* _DESCRIPTION OF THE TASK_
Look below for the line that contains "Instruction: Click the Upload Setting button", then copy it and each following line exactly, through and including the line that contains "Pick 'Appréciation' filter".

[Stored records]
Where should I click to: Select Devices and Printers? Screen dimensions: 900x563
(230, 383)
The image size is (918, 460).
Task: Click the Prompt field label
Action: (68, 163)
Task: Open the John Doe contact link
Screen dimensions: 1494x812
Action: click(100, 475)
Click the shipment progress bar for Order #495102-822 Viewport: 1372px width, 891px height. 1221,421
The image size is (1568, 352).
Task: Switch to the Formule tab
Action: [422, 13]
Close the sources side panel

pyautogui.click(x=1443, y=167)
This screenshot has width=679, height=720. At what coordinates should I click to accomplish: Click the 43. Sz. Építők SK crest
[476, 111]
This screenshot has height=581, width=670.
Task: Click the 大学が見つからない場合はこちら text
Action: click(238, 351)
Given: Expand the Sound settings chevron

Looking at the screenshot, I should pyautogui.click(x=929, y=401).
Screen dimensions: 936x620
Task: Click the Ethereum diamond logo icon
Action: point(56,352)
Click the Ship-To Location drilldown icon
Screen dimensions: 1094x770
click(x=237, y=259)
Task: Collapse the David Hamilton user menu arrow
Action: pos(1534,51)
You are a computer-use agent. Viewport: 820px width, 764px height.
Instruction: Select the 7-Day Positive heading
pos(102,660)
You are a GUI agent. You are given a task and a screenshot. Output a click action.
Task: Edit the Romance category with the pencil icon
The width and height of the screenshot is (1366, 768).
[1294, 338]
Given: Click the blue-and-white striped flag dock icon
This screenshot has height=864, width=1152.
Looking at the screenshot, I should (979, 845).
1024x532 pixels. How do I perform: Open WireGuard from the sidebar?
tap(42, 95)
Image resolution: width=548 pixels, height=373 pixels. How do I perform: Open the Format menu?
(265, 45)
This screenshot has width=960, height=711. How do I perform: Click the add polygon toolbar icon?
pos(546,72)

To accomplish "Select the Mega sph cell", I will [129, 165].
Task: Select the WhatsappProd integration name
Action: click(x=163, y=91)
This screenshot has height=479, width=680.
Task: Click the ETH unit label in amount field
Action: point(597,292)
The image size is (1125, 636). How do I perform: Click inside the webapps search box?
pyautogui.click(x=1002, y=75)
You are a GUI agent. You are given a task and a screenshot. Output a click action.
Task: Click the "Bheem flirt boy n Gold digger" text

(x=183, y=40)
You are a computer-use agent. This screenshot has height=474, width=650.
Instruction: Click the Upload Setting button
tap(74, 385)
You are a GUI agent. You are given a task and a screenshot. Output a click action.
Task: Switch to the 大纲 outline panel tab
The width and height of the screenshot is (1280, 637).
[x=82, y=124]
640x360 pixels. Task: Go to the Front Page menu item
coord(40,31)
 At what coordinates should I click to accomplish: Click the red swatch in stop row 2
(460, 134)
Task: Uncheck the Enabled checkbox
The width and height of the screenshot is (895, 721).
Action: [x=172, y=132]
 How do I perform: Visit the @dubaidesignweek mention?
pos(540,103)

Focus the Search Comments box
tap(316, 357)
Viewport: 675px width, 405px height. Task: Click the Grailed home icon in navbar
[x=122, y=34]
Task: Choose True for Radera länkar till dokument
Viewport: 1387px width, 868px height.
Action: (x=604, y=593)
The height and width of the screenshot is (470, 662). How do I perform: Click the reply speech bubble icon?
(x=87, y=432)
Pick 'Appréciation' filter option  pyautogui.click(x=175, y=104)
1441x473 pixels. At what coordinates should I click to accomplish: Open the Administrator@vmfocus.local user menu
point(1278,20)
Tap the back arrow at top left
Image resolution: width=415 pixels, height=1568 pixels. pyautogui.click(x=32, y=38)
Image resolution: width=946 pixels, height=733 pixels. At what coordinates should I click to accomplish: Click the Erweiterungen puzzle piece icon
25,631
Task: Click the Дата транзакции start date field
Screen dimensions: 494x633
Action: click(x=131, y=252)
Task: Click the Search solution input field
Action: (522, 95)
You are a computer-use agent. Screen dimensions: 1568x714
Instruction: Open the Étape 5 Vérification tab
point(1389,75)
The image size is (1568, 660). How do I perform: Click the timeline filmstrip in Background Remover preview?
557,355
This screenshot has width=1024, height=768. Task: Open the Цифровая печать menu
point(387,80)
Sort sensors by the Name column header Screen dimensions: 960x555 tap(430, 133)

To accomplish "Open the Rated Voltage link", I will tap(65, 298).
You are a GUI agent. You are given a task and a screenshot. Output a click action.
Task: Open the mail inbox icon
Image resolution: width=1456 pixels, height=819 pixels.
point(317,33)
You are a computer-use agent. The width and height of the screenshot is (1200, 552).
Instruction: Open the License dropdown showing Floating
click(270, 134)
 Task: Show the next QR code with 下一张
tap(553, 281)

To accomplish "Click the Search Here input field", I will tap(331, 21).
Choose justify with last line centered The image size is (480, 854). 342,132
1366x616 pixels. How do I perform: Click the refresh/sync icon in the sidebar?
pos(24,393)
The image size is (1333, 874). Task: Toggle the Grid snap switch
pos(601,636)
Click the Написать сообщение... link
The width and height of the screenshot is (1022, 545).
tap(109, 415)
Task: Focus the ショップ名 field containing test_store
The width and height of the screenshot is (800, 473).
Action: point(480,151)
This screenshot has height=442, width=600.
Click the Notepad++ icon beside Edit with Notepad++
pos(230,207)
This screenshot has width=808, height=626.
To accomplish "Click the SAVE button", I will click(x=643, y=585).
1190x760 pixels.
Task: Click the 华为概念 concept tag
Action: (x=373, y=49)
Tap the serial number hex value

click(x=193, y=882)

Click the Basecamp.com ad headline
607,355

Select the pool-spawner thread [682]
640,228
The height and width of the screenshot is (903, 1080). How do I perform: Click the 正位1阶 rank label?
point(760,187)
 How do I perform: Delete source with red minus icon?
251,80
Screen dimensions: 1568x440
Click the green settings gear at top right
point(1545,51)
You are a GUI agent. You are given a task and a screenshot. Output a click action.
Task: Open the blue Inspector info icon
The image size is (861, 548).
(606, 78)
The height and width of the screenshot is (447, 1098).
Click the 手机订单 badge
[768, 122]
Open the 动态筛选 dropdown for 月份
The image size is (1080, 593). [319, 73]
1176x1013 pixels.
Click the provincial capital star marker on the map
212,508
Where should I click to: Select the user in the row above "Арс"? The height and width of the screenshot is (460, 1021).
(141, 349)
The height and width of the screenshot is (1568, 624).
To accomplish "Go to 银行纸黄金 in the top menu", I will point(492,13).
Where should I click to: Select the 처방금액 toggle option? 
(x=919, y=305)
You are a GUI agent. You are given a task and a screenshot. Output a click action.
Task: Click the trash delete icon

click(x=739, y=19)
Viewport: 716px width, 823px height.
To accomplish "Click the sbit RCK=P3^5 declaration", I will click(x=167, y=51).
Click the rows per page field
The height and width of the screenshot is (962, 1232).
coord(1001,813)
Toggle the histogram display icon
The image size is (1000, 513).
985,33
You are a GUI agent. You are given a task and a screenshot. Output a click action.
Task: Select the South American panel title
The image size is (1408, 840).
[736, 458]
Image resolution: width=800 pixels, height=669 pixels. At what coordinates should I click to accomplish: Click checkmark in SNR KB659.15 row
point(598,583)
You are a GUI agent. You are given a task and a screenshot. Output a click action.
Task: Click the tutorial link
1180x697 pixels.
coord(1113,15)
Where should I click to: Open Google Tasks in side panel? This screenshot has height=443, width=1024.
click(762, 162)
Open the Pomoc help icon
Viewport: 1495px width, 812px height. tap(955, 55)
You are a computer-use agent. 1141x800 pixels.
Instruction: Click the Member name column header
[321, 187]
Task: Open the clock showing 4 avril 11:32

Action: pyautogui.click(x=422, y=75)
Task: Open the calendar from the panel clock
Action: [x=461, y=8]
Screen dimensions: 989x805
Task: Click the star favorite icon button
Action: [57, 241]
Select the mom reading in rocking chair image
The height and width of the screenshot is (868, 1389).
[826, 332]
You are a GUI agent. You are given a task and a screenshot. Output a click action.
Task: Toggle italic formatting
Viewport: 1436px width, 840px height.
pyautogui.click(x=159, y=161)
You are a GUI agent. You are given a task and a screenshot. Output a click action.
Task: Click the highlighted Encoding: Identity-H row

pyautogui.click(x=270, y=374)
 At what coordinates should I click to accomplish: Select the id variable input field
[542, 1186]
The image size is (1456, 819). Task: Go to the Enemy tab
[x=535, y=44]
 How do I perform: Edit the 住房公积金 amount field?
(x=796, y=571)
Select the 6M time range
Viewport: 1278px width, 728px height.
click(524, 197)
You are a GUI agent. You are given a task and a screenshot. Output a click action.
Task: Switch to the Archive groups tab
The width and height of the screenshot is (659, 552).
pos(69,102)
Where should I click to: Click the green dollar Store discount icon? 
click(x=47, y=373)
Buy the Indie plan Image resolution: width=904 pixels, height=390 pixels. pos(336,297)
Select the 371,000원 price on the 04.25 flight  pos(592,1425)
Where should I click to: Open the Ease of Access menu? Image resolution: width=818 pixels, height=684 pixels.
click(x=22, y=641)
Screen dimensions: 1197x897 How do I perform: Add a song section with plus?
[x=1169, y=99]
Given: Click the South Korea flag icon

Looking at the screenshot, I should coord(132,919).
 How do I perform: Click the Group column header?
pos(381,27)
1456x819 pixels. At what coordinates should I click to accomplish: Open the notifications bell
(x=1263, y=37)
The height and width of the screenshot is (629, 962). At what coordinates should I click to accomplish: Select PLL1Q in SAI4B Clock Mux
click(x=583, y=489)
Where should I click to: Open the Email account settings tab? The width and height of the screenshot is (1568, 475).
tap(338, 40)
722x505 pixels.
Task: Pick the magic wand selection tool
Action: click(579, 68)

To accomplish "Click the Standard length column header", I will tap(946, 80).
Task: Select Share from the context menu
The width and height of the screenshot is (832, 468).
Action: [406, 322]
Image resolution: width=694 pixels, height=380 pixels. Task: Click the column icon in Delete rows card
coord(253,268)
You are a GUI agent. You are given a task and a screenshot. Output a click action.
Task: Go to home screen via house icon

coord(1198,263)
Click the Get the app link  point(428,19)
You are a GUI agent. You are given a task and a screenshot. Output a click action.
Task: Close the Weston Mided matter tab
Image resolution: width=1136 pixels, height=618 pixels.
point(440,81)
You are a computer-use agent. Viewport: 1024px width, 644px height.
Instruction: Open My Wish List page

* _SOLUTION TO THIS PROBLEM_
Instruction: Click the Upload Setting button
tap(74, 385)
You are a GUI agent. You are given a task and a screenshot. Output a click action.
Task: Switch to the 大纲 outline panel tab
The width and height of the screenshot is (1280, 637).
[x=82, y=124]
640x360 pixels. Task: Go to the Front Page menu item
coord(40,31)
 At what coordinates should I click to accomplish: Click the red swatch in stop row 2
(460, 134)
Task: Uncheck the Enabled checkbox
The width and height of the screenshot is (895, 721).
Action: [x=172, y=132]
 How do I perform: Visit the @dubaidesignweek mention?
pos(540,103)

Focus the Search Comments box
tap(316, 357)
Viewport: 675px width, 405px height. Task: Click the Grailed home icon in navbar
[x=122, y=34]
Task: Choose True for Radera länkar till dokument
Viewport: 1387px width, 868px height.
Action: (x=604, y=593)
The height and width of the screenshot is (470, 662). How do I perform: Click the reply speech bubble icon?
(x=87, y=432)
Pick 'Appréciation' filter option  pyautogui.click(x=175, y=104)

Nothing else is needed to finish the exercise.